Never one to be out the news for long, Professor Michael Baker has penned an article for the (deservedly) bankrupting Newshub. Apparently we could be on the verge of yet another pandemic. Seems we must live our lives in constant fear of imminent annihilation. But don't fear. NZ could always invite Jacinda Ardern back from her foreign exile, vote back in our former never-ending-Auckland-lockdown Covid Minister, Chris Hipkins, as PM, and the two of them could then bring back the likes of Professors Baker & Hendy to start back up where they left off last time. The thought of it.
Anyhow, Baker says the following in his Newshub article, "Some commentators [at a recent World Health Assembly meeting] had advocated to incorporate the experience of countries in the Asia-Pacific region that used an elimination strategy to delay the spread of Covid, giving time to roll out vaccines & other interventions. Such measures protected both high-income islands (Aotearoa New Zealand, Australia, .. ) as well as low & middle-income nations in continental Asia (Vietnam, Thailand ..)". However, having read Baker's British Medical Journal (BMJ) article, Elimination could be the optimal response strategy for covid-19 closely, as well as listened to his pronouncements, my understanding was that he never advocated elimination to "delay the spread of Covid" in order simply to buy time. His BMJ article (below) states repeatedly his aims were "Achieving & sustaining disease elimination". That is the heading of an entire section of his article, in which he argues that the "NZ & Australian experiences of the Covid-19 pandemic offer lessons for achieving & sustaining elimination". The Key Message of his paper is elimination is "achievable and sustainable".

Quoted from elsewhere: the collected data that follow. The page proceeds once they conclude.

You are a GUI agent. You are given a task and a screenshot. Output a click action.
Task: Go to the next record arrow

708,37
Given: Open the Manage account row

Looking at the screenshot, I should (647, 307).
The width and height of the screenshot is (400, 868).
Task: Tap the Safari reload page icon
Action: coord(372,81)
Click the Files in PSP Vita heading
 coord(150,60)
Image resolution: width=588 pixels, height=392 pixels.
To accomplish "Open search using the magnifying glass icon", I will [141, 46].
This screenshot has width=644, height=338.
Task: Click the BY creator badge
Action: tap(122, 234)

Today in Newshub, Baker reverses himself by saying only that NZ "used an elimination strategy to delay the spread of Covid". This Blog argued at the time it was important to delay Covid's spread until scientists knew what we were dealing with (that was obvious to all of us - you didn't need a medical degree to work it out). However the pursuit of a long-term "sustainable" policy of keeping the virus out of NZ forever was never achievable. Instead the pursuit of the sustainability objective by Baker, Arden, and Hipkins, even way into 2022, imposed massive economic costs that NZ is still paying for now, in terms of high borrowing, inflation & a cost-of-living crisis. Our health system is presently starved of funds because of our stagnant economy, which was the direct cause of the aim of "sustainable" elimination.
To now try pretending the Ardern-Hipkins Covid health experts, like Baker, only ever viewed their policies as temporary attempts to buy time is, in my view, a re-writing of history.